Acupuncture for idiopathic headache.

Cochrane database of systematic reviews (Online)

PubMedID: 11279710

Melchart D, Linde K, Fischer P, Berman B, White A, Vickers A, Allais G. Acupuncture for idiopathic headache. Cochrane Database Syst Rev. 2001;(1):CD001218.
Acupuncture is widely used for the treatment of headache, but its effectiveness is controversial.

To determine whether acupuncture is: - more effective than no treatment - more effective than 'sham' (placebo) acupuncture - as effective as other interventions used to treat idiopathic (primary) headaches.

Electronic searches were performed in MEDLINE, EMBASE, the Cochrane Controlled Trials Register, and the database of the Cochrane Field for Complementary Medicine. We also contacted researchers in the field and checked the bibliographies of all articles obtained.

Randomized or quasi-randomized clinical trials comparing acupuncture with any type of control intervention for the treatment of idiopathic (primary) headaches were included.

Information on patients, interventions, methods, and results was extracted by at least two independent reviewers using a pre-tested standard form. Results on headache frequency and intensity were summarized descriptively. Responder rate ratios (responder rate in treatment group/responder rate in control group) were calculated as a crude indicator of results for sham-acupuncture-controlled trials. Quantitative meta-analysis was not possible due to trial heterogeneity and insufficient reporting.

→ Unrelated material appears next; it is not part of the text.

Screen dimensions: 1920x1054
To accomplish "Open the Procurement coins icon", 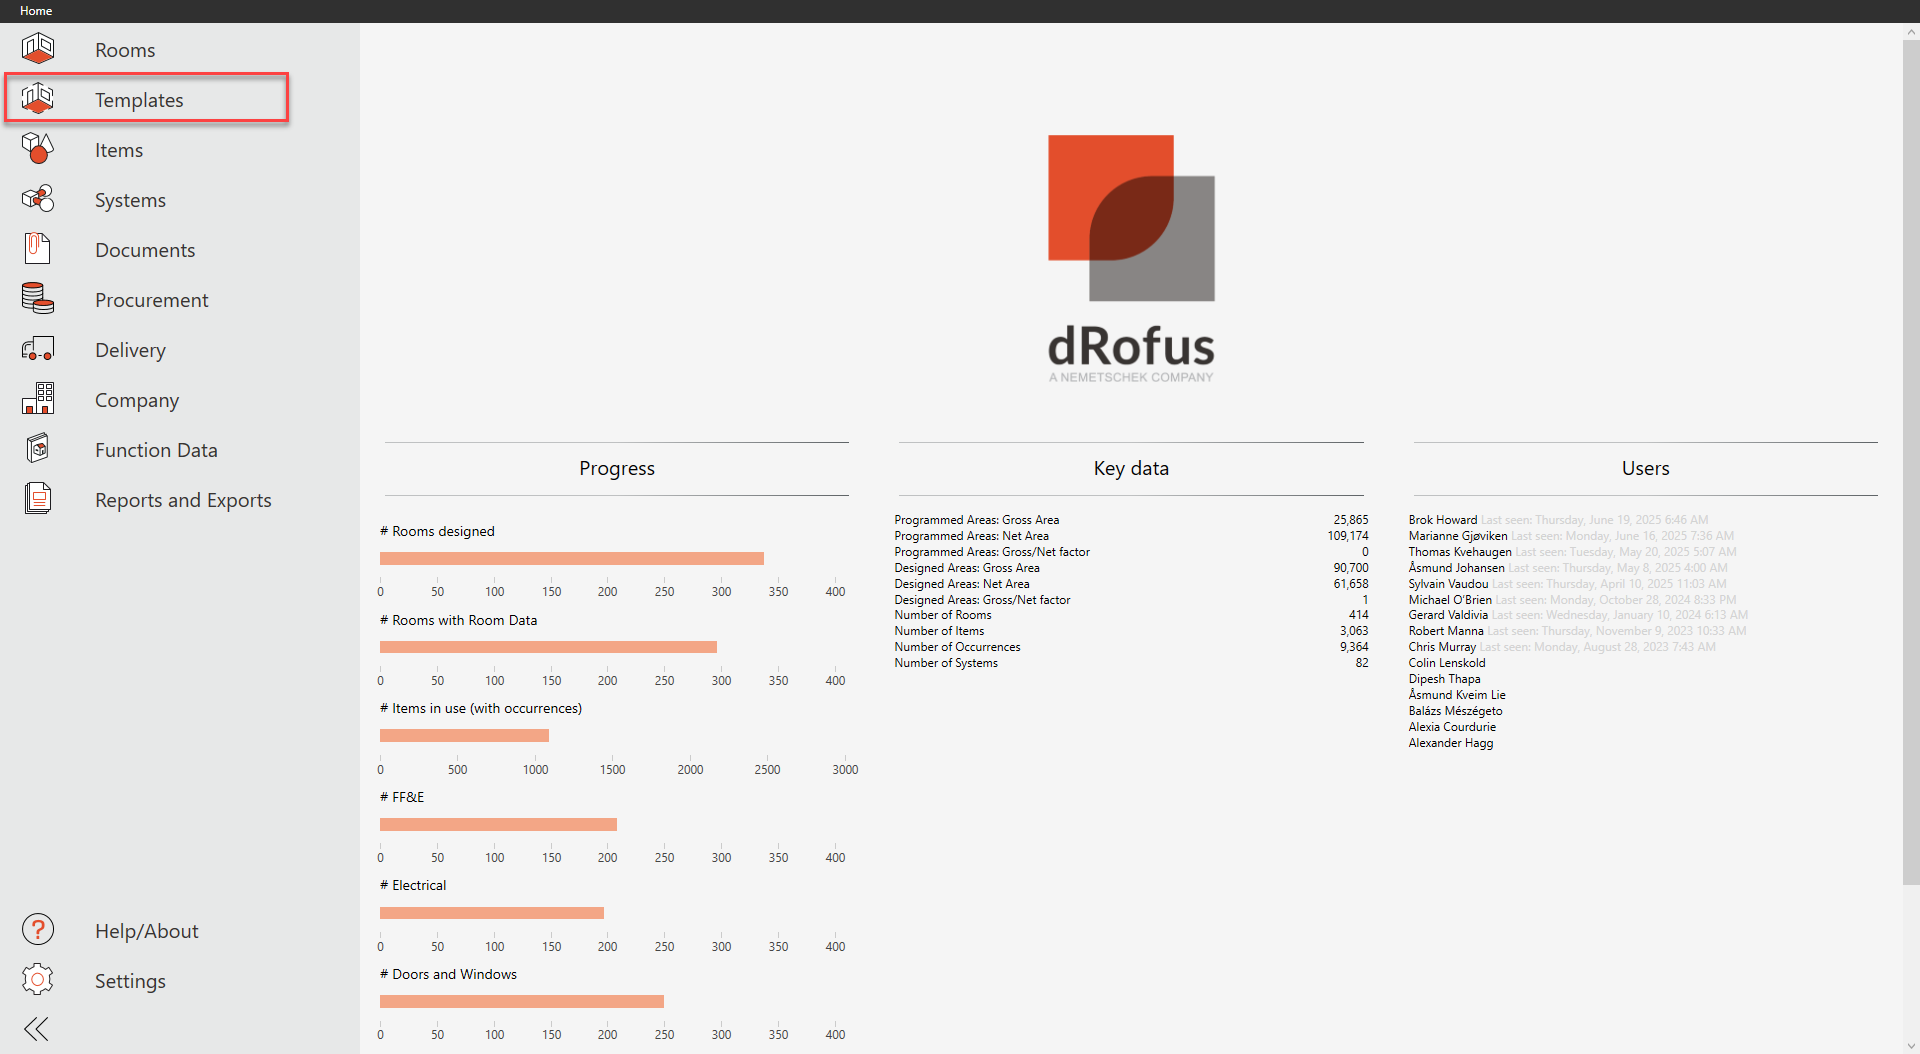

Twenty-six trials including a total of 1151 patients (median, 37; range, 10-150) met the inclusion criteria. Sixteen trials were conducted among patients with migraine, six among patients with tension-type headache, and four among patients with various types of headaches. The majority of trials had methodological and/or reporting shortcomings. In eight of the 16 trials comparing true and sham (placebo) acupuncture in migraine and tension-type headache patients, true acupuncture was reported to be significantly superior; in four trials there was a trend in favor of true acupuncture; and in two trials there was no difference between the two interventions. (Two trials were uninterpretable.) The 10 trials comparing acupuncture with other forms of treatment yielded contradictory results.

Overall, the existing evidence supports the value of acupuncture for the treatment of idiopathic headaches. However, the quality and amount of evidence are not fully convincing. There is an urgent need for well-planned, large-scale studies to assess the effectiveness and cost-effectiveness of acupuncture under real-life conditions.